### PROBLEM DESCRIPTION
A word-for-word transcription of the records is required.

### Records from a data source

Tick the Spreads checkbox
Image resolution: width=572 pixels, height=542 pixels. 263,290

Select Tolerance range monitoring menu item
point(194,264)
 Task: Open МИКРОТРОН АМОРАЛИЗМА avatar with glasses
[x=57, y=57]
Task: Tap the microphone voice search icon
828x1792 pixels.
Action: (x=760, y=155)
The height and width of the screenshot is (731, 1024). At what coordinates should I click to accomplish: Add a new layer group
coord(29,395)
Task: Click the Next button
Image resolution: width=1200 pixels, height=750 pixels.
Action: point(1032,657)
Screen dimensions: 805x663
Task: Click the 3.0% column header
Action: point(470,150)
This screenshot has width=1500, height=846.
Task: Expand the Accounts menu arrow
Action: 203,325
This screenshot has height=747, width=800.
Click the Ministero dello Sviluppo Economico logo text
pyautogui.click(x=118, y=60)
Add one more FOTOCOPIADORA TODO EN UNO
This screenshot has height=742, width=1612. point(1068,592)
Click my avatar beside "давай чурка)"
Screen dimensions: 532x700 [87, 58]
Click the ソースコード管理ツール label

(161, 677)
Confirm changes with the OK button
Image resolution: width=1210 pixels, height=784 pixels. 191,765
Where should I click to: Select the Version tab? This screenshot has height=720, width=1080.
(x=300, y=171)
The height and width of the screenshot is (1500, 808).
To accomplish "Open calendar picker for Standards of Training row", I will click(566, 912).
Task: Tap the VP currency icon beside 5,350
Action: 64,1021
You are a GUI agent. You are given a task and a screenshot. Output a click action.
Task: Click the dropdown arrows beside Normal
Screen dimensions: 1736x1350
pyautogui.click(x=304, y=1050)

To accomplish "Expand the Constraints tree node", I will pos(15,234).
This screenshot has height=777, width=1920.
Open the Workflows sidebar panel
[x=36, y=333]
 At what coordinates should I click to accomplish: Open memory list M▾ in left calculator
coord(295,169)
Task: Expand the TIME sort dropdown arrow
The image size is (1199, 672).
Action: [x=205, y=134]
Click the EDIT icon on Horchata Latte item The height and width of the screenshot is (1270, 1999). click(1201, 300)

### ANSWER FOR THE TASK
Tick the Spreads checkbox
Image resolution: width=572 pixels, height=542 pixels. 263,290

Select Tolerance range monitoring menu item
point(194,264)
 Task: Open МИКРОТРОН АМОРАЛИЗМА avatar with glasses
[x=57, y=57]
Task: Tap the microphone voice search icon
828x1792 pixels.
Action: (x=760, y=155)
The height and width of the screenshot is (731, 1024). At what coordinates should I click to accomplish: Add a new layer group
coord(29,395)
Task: Click the Next button
Image resolution: width=1200 pixels, height=750 pixels.
Action: point(1032,657)
Screen dimensions: 805x663
Task: Click the 3.0% column header
Action: point(470,150)
This screenshot has width=1500, height=846.
Task: Expand the Accounts menu arrow
Action: 203,325
This screenshot has height=747, width=800.
Click the Ministero dello Sviluppo Economico logo text
pyautogui.click(x=118, y=60)
Add one more FOTOCOPIADORA TODO EN UNO
This screenshot has height=742, width=1612. point(1068,592)
Click my avatar beside "давай чурка)"
Screen dimensions: 532x700 [87, 58]
Click the ソースコード管理ツール label

(161, 677)
Confirm changes with the OK button
Image resolution: width=1210 pixels, height=784 pixels. 191,765
Where should I click to: Select the Version tab? This screenshot has height=720, width=1080.
(x=300, y=171)
The height and width of the screenshot is (1500, 808).
To accomplish "Open calendar picker for Standards of Training row", I will click(566, 912).
Task: Tap the VP currency icon beside 5,350
Action: 64,1021
You are a GUI agent. You are given a task and a screenshot. Output a click action.
Task: Click the dropdown arrows beside Normal
Screen dimensions: 1736x1350
pyautogui.click(x=304, y=1050)

To accomplish "Expand the Constraints tree node", I will pos(15,234).
This screenshot has height=777, width=1920.
Open the Workflows sidebar panel
[x=36, y=333]
 At what coordinates should I click to accomplish: Open memory list M▾ in left calculator
coord(295,169)
Task: Expand the TIME sort dropdown arrow
The image size is (1199, 672).
Action: [x=205, y=134]
Click the EDIT icon on Horchata Latte item The height and width of the screenshot is (1270, 1999). click(1201, 300)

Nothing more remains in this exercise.